Work to be completed
The listing that follows should be duplicated character for character.
-*-*-
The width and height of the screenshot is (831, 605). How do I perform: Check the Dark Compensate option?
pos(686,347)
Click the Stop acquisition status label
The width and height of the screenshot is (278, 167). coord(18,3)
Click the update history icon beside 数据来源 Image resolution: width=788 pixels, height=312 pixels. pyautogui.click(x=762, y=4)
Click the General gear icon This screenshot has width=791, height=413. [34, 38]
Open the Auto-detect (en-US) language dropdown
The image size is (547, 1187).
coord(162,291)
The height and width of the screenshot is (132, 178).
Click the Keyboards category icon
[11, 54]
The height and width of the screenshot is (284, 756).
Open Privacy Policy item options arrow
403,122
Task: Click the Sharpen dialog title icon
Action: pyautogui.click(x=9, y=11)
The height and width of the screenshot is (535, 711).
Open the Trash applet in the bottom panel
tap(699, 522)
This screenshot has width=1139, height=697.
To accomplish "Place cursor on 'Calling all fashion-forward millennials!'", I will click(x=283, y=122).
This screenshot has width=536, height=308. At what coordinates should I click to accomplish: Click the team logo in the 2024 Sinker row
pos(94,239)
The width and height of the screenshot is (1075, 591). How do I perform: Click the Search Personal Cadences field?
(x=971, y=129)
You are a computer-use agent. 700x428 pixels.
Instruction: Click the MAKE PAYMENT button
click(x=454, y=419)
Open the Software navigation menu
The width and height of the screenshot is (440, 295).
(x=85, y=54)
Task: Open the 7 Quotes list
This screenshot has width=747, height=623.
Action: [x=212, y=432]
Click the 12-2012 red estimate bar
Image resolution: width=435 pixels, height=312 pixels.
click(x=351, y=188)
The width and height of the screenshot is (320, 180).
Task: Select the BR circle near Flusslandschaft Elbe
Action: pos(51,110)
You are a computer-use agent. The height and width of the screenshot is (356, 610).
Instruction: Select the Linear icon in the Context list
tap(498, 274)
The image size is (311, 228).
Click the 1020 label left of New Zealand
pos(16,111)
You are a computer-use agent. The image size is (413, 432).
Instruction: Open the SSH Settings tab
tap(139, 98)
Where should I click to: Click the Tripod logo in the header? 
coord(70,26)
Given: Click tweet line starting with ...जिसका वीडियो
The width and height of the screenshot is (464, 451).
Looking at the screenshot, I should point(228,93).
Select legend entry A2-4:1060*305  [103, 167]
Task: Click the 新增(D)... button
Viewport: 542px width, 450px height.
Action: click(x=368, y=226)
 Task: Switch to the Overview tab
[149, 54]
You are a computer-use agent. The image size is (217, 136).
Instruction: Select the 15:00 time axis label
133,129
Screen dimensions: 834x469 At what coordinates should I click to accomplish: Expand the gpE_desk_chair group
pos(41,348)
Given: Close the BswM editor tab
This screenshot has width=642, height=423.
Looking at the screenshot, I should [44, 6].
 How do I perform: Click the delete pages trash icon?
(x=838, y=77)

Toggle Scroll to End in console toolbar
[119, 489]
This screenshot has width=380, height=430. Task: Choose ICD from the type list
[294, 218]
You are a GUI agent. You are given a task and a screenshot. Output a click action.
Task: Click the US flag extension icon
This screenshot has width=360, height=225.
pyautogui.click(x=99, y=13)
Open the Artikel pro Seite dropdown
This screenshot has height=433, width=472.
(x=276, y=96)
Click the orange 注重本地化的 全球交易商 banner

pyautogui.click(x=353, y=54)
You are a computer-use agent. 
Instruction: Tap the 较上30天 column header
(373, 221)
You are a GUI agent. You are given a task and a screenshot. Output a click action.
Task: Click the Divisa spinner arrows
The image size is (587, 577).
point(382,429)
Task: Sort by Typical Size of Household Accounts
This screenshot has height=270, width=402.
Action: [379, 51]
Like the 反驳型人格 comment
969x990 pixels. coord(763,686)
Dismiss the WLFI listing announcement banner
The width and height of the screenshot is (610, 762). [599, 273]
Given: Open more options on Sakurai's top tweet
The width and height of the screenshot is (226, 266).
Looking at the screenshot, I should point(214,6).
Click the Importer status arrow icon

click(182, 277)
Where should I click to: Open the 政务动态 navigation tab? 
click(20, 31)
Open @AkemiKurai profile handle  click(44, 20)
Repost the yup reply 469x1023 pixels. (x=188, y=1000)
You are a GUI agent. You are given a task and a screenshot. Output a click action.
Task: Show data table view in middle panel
-*-*-
Exercise result
The width and height of the screenshot is (831, 605). How do I perform: Check the Dark Compensate option?
pos(686,347)
Click the Stop acquisition status label
The width and height of the screenshot is (278, 167). coord(18,3)
Click the update history icon beside 数据来源 Image resolution: width=788 pixels, height=312 pixels. pyautogui.click(x=762, y=4)
Click the General gear icon This screenshot has width=791, height=413. [34, 38]
Open the Auto-detect (en-US) language dropdown
The image size is (547, 1187).
coord(162,291)
The height and width of the screenshot is (132, 178).
Click the Keyboards category icon
[11, 54]
The height and width of the screenshot is (284, 756).
Open Privacy Policy item options arrow
403,122
Task: Click the Sharpen dialog title icon
Action: pyautogui.click(x=9, y=11)
The height and width of the screenshot is (535, 711).
Open the Trash applet in the bottom panel
tap(699, 522)
This screenshot has width=1139, height=697.
To accomplish "Place cursor on 'Calling all fashion-forward millennials!'", I will click(x=283, y=122).
This screenshot has width=536, height=308. At what coordinates should I click to accomplish: Click the team logo in the 2024 Sinker row
pos(94,239)
The width and height of the screenshot is (1075, 591). How do I perform: Click the Search Personal Cadences field?
(x=971, y=129)
You are a computer-use agent. 700x428 pixels.
Instruction: Click the MAKE PAYMENT button
click(x=454, y=419)
Open the Software navigation menu
The width and height of the screenshot is (440, 295).
(x=85, y=54)
Task: Open the 7 Quotes list
This screenshot has width=747, height=623.
Action: [x=212, y=432]
Click the 12-2012 red estimate bar
Image resolution: width=435 pixels, height=312 pixels.
click(x=351, y=188)
The width and height of the screenshot is (320, 180).
Task: Select the BR circle near Flusslandschaft Elbe
Action: pos(51,110)
You are a computer-use agent. The height and width of the screenshot is (356, 610).
Instruction: Select the Linear icon in the Context list
tap(498, 274)
The image size is (311, 228).
Click the 1020 label left of New Zealand
pos(16,111)
You are a computer-use agent. The image size is (413, 432).
Instruction: Open the SSH Settings tab
tap(139, 98)
Where should I click to: Click the Tripod logo in the header? 
coord(70,26)
Given: Click tweet line starting with ...जिसका वीडियो
The width and height of the screenshot is (464, 451).
Looking at the screenshot, I should point(228,93).
Select legend entry A2-4:1060*305  [103, 167]
Task: Click the 新增(D)... button
Viewport: 542px width, 450px height.
Action: click(x=368, y=226)
 Task: Switch to the Overview tab
[149, 54]
You are a computer-use agent. The image size is (217, 136).
Instruction: Select the 15:00 time axis label
133,129
Screen dimensions: 834x469 At what coordinates should I click to accomplish: Expand the gpE_desk_chair group
pos(41,348)
Given: Close the BswM editor tab
This screenshot has width=642, height=423.
Looking at the screenshot, I should [44, 6].
 How do I perform: Click the delete pages trash icon?
(x=838, y=77)

Toggle Scroll to End in console toolbar
[119, 489]
This screenshot has width=380, height=430. Task: Choose ICD from the type list
[294, 218]
You are a GUI agent. You are given a task and a screenshot. Output a click action.
Task: Click the US flag extension icon
This screenshot has width=360, height=225.
pyautogui.click(x=99, y=13)
Open the Artikel pro Seite dropdown
This screenshot has height=433, width=472.
(x=276, y=96)
Click the orange 注重本地化的 全球交易商 banner

pyautogui.click(x=353, y=54)
You are a computer-use agent. 
Instruction: Tap the 较上30天 column header
(373, 221)
You are a GUI agent. You are given a task and a screenshot. Output a click action.
Task: Click the Divisa spinner arrows
The image size is (587, 577).
point(382,429)
Task: Sort by Typical Size of Household Accounts
This screenshot has height=270, width=402.
Action: [379, 51]
Like the 反驳型人格 comment
969x990 pixels. coord(763,686)
Dismiss the WLFI listing announcement banner
The width and height of the screenshot is (610, 762). [599, 273]
Given: Open more options on Sakurai's top tweet
The width and height of the screenshot is (226, 266).
Looking at the screenshot, I should point(214,6).
Click the Importer status arrow icon

click(182, 277)
Where should I click to: Open the 政务动态 navigation tab? 
click(20, 31)
Open @AkemiKurai profile handle  click(44, 20)
Repost the yup reply 469x1023 pixels. (x=188, y=1000)
You are a GUI agent. You are given a task and a screenshot. Output a click action.
Task: Show data table view in middle panel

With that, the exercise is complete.